"As a regulator, you want to give firms enough freedom to fail, or you don't have growth, innovation or people taking chances. But you need to manage the political aspects of it. This is not a Depression, it's not a replay of 1929. It gets played up [in the media], but ultimately the [financial] system will get stronger," Lindsey told WS&T in an exclusive interview on the sidelines of the Actimize annual Client Forum in New York.
Will the regulatory hammer nevertheless fall down on the financial industry in the next few weeks? It's hard to predict, says the former SEC chief economist, since it's at least in part "a political process."
Just a few hours before we spoke, the SEC announced new restrictions on short-selling, where traders bet on prices falling. Lindsey says he hopes this wasn't a hasty early reaction to the crisis. (On Thursday, UK regulator FSA also issued restrictions on short-selling, which some say was a factor behind Wednesday's rescue takeover of HBOS, the UK's biggest home lender, by Lloyds TSB in a $21.8 billion deal.)

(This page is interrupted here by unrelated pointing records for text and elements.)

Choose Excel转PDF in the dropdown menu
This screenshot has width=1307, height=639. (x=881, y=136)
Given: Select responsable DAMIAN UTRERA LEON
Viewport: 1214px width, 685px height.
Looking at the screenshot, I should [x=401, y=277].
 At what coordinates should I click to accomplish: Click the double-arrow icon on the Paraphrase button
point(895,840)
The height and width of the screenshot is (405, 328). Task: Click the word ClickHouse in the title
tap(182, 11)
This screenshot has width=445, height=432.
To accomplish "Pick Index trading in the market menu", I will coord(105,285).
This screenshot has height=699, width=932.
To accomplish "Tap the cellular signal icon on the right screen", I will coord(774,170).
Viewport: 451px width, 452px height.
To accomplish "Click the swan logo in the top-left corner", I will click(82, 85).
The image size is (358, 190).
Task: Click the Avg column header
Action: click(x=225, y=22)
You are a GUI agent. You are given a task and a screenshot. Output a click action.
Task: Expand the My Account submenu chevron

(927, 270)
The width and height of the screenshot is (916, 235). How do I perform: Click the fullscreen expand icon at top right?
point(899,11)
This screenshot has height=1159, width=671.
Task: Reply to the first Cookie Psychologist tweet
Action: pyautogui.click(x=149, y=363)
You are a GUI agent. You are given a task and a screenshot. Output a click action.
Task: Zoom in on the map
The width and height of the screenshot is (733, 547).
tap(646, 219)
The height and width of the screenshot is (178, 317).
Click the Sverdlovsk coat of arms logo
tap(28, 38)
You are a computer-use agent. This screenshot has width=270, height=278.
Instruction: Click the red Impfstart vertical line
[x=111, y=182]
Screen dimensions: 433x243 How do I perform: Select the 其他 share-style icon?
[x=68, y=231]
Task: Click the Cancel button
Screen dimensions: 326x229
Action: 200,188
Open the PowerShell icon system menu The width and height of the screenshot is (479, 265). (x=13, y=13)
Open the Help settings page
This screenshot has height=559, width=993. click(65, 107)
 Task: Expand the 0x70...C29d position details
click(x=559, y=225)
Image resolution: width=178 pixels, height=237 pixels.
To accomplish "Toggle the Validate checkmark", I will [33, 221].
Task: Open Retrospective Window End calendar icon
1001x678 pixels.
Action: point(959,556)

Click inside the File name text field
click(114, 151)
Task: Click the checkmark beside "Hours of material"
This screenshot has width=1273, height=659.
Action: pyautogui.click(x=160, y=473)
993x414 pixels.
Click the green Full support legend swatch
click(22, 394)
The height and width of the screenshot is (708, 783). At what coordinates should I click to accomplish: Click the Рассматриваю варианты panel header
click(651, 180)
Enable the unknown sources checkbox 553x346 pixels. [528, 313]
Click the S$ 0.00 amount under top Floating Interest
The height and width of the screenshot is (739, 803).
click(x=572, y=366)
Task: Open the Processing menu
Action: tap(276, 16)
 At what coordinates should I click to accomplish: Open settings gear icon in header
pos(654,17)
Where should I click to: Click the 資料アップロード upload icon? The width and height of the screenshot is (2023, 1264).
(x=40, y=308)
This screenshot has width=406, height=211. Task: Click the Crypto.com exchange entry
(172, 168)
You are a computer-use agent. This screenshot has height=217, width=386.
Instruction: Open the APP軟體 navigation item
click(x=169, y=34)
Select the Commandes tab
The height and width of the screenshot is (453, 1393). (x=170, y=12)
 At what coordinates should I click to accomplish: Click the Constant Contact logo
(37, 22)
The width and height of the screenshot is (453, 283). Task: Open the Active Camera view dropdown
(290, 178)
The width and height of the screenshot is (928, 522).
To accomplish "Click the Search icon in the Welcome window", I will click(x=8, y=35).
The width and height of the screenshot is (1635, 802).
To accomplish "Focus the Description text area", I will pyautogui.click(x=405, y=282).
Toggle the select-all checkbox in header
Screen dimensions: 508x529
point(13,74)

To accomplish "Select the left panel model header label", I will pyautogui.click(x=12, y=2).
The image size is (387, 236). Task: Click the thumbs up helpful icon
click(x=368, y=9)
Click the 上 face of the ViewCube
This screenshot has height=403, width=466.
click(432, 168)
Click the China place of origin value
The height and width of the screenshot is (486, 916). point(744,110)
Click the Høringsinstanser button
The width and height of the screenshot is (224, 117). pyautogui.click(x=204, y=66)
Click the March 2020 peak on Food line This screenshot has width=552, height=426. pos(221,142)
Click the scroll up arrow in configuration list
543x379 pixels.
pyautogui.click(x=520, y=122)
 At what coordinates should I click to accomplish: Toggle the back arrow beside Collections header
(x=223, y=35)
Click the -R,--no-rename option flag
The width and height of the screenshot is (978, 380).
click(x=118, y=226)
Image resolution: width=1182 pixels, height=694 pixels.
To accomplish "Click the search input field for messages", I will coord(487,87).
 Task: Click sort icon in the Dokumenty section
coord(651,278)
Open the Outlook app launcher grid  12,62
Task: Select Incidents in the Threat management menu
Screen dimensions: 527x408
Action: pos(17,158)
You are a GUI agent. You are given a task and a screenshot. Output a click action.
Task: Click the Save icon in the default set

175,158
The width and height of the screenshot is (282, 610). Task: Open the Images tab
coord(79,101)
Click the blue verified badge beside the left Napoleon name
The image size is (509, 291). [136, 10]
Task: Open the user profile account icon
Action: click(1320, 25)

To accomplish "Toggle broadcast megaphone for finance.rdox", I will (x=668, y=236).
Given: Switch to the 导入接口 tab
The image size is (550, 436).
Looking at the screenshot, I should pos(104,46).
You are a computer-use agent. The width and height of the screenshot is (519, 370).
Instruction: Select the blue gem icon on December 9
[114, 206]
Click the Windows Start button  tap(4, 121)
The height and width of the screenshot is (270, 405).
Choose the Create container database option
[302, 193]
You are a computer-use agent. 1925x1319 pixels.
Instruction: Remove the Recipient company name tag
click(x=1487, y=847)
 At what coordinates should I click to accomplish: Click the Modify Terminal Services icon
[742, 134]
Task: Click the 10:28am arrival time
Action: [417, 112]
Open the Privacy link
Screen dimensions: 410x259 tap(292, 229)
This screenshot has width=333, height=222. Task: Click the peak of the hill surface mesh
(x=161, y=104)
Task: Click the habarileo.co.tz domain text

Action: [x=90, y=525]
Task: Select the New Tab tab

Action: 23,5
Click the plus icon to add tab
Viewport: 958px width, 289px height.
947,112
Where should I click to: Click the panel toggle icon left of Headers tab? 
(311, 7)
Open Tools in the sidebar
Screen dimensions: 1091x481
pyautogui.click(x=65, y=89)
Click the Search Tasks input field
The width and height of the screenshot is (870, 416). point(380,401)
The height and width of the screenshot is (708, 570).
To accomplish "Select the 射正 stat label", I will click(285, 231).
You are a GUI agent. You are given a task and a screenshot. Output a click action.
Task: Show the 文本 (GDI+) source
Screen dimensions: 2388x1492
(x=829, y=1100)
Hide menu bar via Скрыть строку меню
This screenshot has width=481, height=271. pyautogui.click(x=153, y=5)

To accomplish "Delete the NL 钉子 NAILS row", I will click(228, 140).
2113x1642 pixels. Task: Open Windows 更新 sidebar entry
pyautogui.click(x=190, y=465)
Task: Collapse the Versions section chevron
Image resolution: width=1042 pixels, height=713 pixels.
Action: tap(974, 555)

Lindsey suggests there will be some U.S. regulatory action in coming weeks on the insurance front. Speaking the day after the U.S. government's $85 billion bailout of AIG, he says the insurance industry may see the creation of a federal regulator (It is currently only regulated at the state level, though there has been talk for years of an optional federal charter that would give firms the choice to be regulated at a federal level instead.)
But in the capital markets, rather than new regulations, firms will probably see an increase in the number of SEC examinations, Lindsey says. "There'll be more time spent inside firms, explaining what you're going to do."
Ultimately, disclosure and transparency are better regulators than rules, Lindsey adds. "The problem with prescriptive regulations is that you have to know the answers."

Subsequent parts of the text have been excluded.